Em entrevista ao R7, o senador Alessandro Vieira disse esperar que o Congresso vote um ‘texto alternativo e equilibrado’

‘Cidadão de bem não quer anistiar quem bateu em polícia’, afirma autor de nova proposta

O senador Alessandro Vieira (MDB-SE) (Imagem: Agência Senado)

Autor de uma proposta alternativa ao projeto de lei em análise na Câmara dos Deputados que anistia os condenados pelos atos extremistas do 8 de Janeiro, o senador Alessandro Vieira (MDB-SE) critica o texto dos deputados, que segundo ele é uma “forma oportunista” de manter um público cativo.

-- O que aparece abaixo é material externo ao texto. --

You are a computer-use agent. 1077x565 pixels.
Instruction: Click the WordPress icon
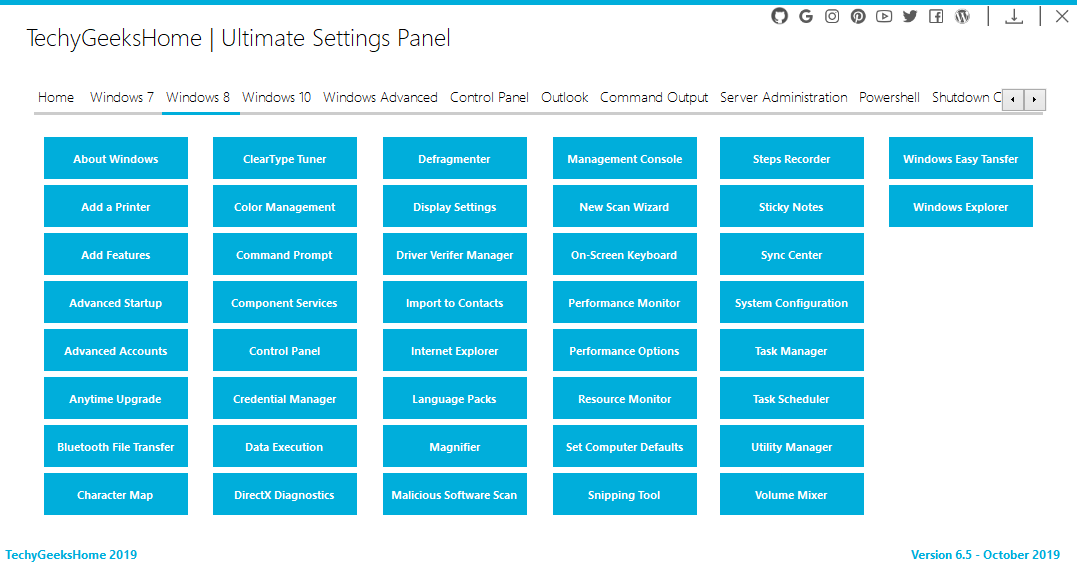click(x=962, y=16)
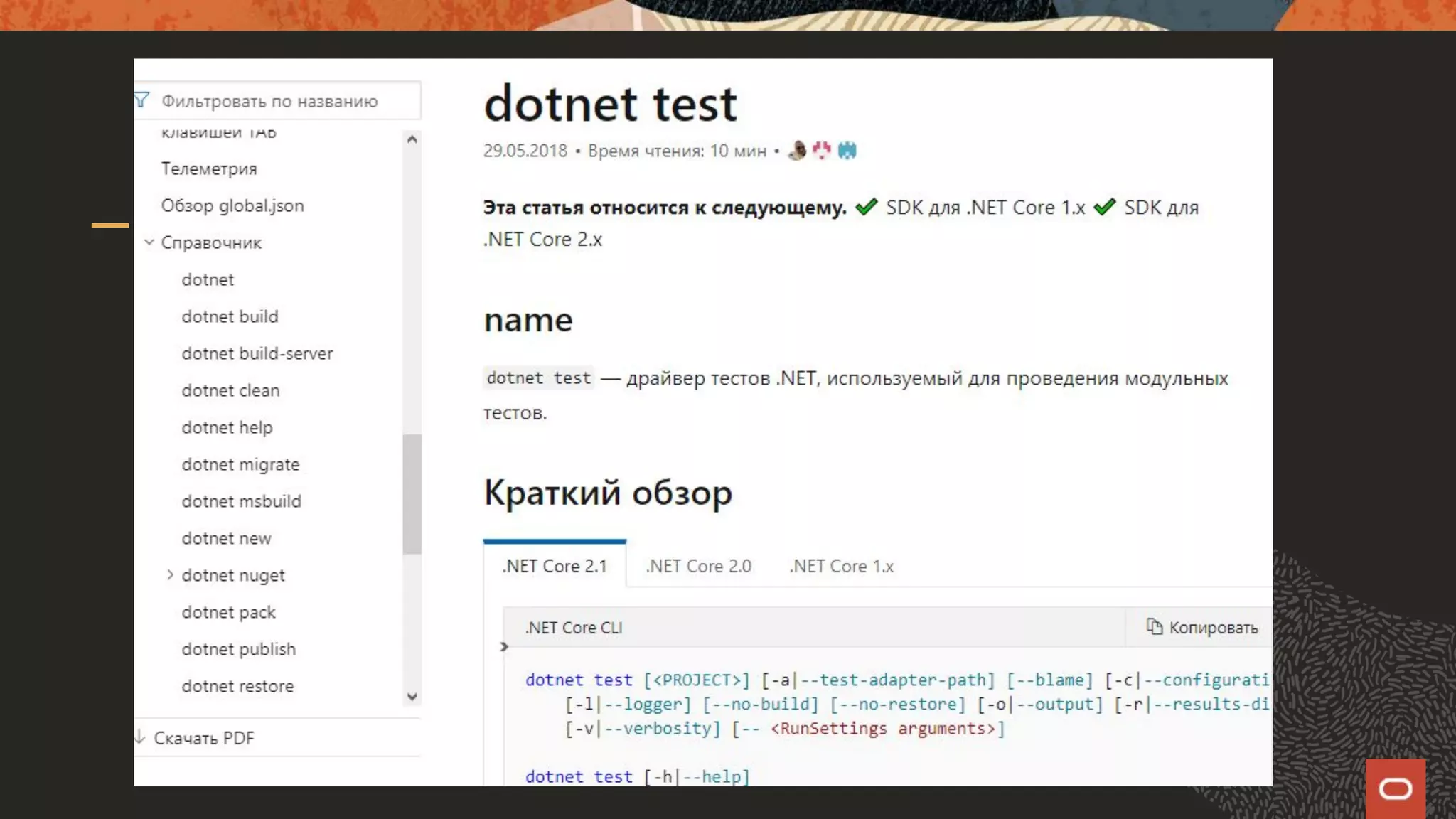Click the second contributor avatar icon
1456x819 pixels.
coord(822,150)
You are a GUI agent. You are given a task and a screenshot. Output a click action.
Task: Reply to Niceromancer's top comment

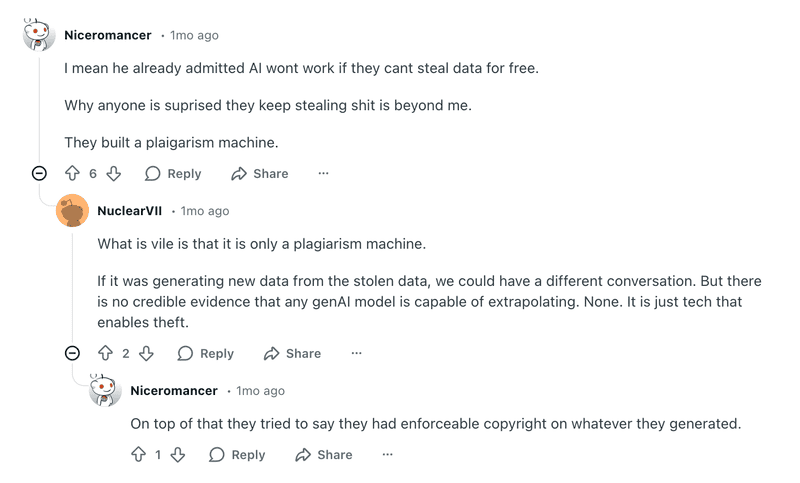173,173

“Nenhum cidadão de bem, para usar uma expressão que é tão comum nos dias de hoje, vai querer anistiar quem bateu em polícia”, disse Vieira em entrevista ao R7. Para ele, o projeto relatado pelo deputado federal Rodrigo Valadares (União-SE) — que está parado na Câmara — “não é um caminho de equilíbrio”, mas um perdão irrestrito.

 

Vieira defende a revisão dos julgamentos dos envolvidos nos atos do 8 de Janeiro de uma forma técnica, mas sem impunidade. A proposta de sua autoria é estudada pelo presidente do Congresso Nacional, senador Davi Alcolumbre (União-AP), que busca alternativas ao lado do presidente da Câmara, Hugo Motta (Republicanos-PB), ao projeto da anistia.

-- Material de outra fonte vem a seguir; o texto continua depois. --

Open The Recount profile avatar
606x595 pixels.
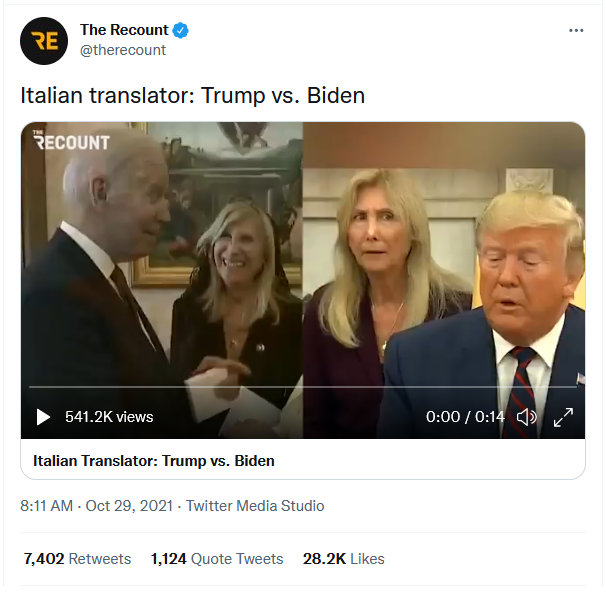click(44, 41)
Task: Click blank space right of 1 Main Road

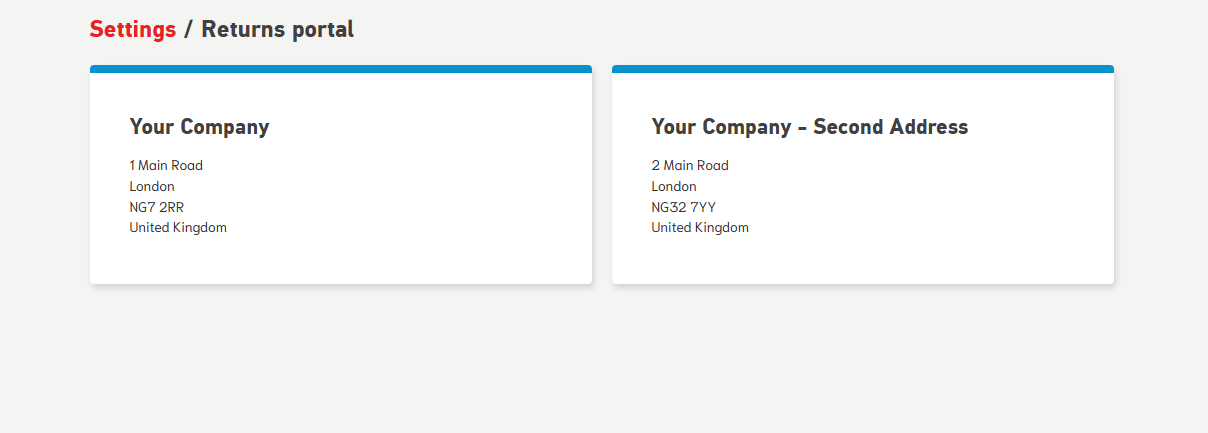Action: pyautogui.click(x=400, y=165)
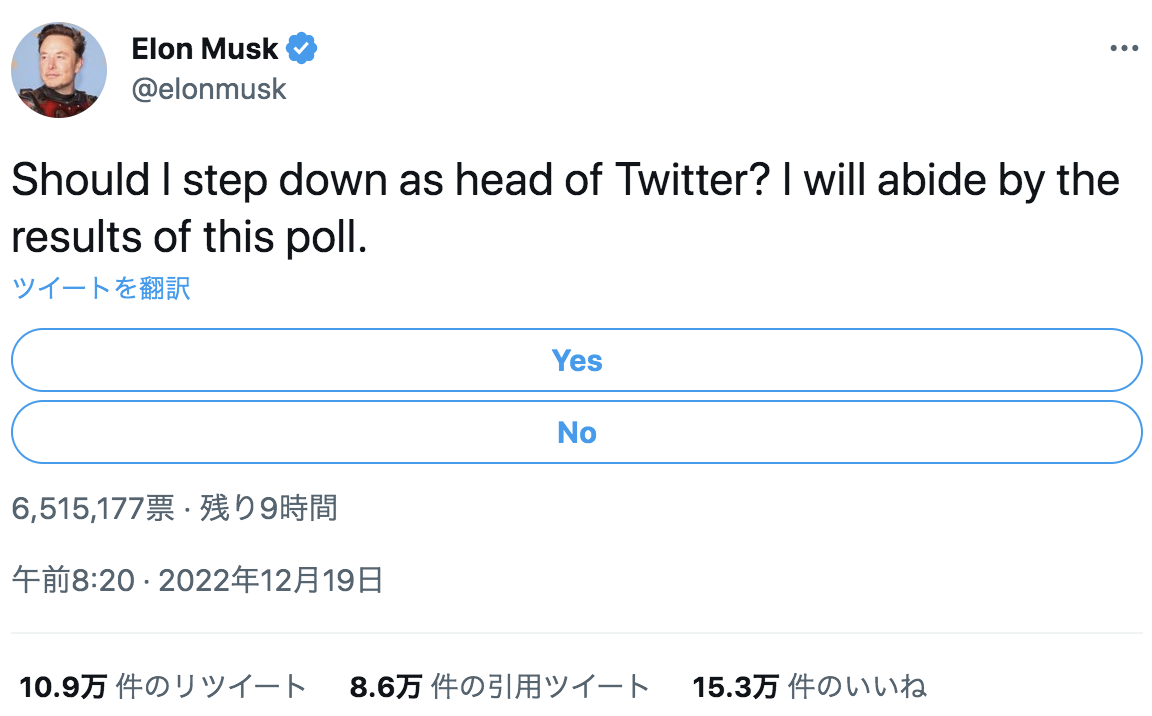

A proposta de Vieira altera dois artigos do Código Penal, que tratam sobre os crimes de golpe de Estado e abolição violenta do Estado Democrático de Direito — dois dos três crimes imputados aos envolvidos no 8 de Janeiro que estão sendo condenados pelo STF (Supremo Tribunal Federal).

Em resumo, a proposta diminui as penas mínimas e máximas nos casos em que o envolvido tenha sido influenciado por multidão em tumulto e praticado “atos materiais”, sem participação no planejamento ou financiamento do ato.

Além disso, a proposta estabelece uma fusão dos dois crimes quando cometidos em conjunto. A ideia é que o crime de abolição absolveria o de tentativa de golpe para evitar que haja a soma das penas.

“O que me motivou [a apresentar o projeto] foi a constatação de que, entre os ministros, existiam resistências e percepções de que existiam excessos, mas eles não conseguiam avançar, talvez pelo contexto em que o julgamento está acontecendo”, explicou o senador.

A seguir, confira os destaques da entrevista ao R7:

R7 — O senhor é a favor da anistia aos presos do 8 de Janeiro? O que o motivou a apresentar um projeto alternativo?

Alessandro Vieira — Sou contra qualquer forma de anistia unilateral que não aprecia os fatos. Basta abrir os olhos para ver que houve cometimento de crimes no 8 de Janeiro e em momentos anteriores. O que defendo e coloquei no projeto é que a punição se dê dentro do que a nossa Justiça e direito historicamente preveem: individualização de conduta, penas proporcionais e garantia da defesa.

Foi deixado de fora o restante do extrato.